§ **Parts of the exercise**:
[a] In the article on Portland State University's 75th anniversary, list every place the university moved to after the 1948 flood, in the order given.
[b] Reproduce the passage of the article on Portland State University's 75th anniversary from "Lincoln Hall is" to "to the economy.".

PORTLAND, Ore. (KOIN) — Portland’s largest urban university turns 75 this year.

Portland State University was founded to give soldiers returning from World War II a place to get a higher education. Today, it’s a critical part of Portland’s present and future.

The founding motto of PSU is “Let Knowledge Serve the City” and it’s as relevant today as it was 75 years ago.

“Portland State needed Portland and Portland needed Portland State,” said Ed Washington.

Washington graduated from PSU and is now on the university’s staff. His family lived in the lost city of Vanport where Portland International Raceway is now located. It was a city built for Kaiser shipyard builders and where PSU began in 1946.

“It’s as much a part of me as I guess anything,” Washington said.

It was called the Vanport Extension Center. The two-year college gave World War II veterans with the GI Bill a place to get a college degree.

“And we began to serve the populations in our own communities that couldn’t go to other colleges that were farther away,” said PSU President Stephen Percy.

Just two years later, the devastating Memorial Day Flood of 1948 wiped out Vanport and the Vanport Extension Center. In Percy’s words, “It was a very sad time for our community.”

Portland State bounced around after the flood — to Portland’s Grant High School, then to the Oregon Shipbuilding building in North Portland, then to the old Lincoln High School downtown in 1952.

Lincoln Hall is the place from where Portland State grew, becoming a 57-acre campus with 24,000 students.

“There’s a lot of people that would not have a college degree in this city, in this city, had it not been for Portland State,” Washington said.

The pandemic has moved PSU mostly to online instruction; however, about 600 international students are still living on campus. As a research university, PSU is a leader in disciplines including public policy, urban planning and architecture. But it’s also positioned to help find solutions from homelessness to the economy.

“And we want to be part of helping downtown come back,” Washington said.

§ **Given information**:
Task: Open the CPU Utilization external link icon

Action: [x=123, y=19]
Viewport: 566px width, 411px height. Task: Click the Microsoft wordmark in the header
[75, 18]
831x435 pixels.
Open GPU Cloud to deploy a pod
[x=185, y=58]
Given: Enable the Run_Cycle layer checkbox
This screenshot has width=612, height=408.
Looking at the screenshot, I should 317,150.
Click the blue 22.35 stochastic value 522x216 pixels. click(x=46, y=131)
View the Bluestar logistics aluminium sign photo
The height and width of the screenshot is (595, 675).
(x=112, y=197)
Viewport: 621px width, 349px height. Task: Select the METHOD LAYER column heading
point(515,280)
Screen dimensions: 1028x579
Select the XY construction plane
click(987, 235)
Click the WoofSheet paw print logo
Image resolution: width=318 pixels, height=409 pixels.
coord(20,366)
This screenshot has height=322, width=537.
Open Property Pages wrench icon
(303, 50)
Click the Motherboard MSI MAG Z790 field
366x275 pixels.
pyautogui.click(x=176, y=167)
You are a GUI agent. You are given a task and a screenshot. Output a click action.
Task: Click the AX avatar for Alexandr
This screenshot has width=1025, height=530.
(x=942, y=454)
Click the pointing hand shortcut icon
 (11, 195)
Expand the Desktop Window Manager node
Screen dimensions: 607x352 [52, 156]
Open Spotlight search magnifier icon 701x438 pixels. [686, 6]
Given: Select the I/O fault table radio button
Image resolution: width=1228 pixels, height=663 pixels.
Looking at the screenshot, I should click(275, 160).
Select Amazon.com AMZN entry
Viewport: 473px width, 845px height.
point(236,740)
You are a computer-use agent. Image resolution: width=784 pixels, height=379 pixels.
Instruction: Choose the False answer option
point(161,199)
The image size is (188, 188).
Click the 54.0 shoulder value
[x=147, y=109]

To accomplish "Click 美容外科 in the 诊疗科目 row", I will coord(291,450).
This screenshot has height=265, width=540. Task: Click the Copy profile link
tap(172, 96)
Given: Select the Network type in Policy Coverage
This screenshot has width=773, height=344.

§ **Expected results**:
[a]
1. Portland's Grant High School
2. The Oregon Shipbuilding building in North Portland
3. The old Lincoln High School downtown (in 1952)

[b]
Lincoln Hall is the place from where Portland State grew, becoming a 57-acre campus with 24,000 students.

“There’s a lot of people that would not have a college degree in this city, in this city, had it not been for Portland State,” Washington said.

The pandemic has moved PSU mostly to online instruction; however, about 600 international students are still living on campus. As a research university, PSU is a leader in disciplines including public policy, urban planning and architecture. But it’s also positioned to help find solutions from homelessness to the economy.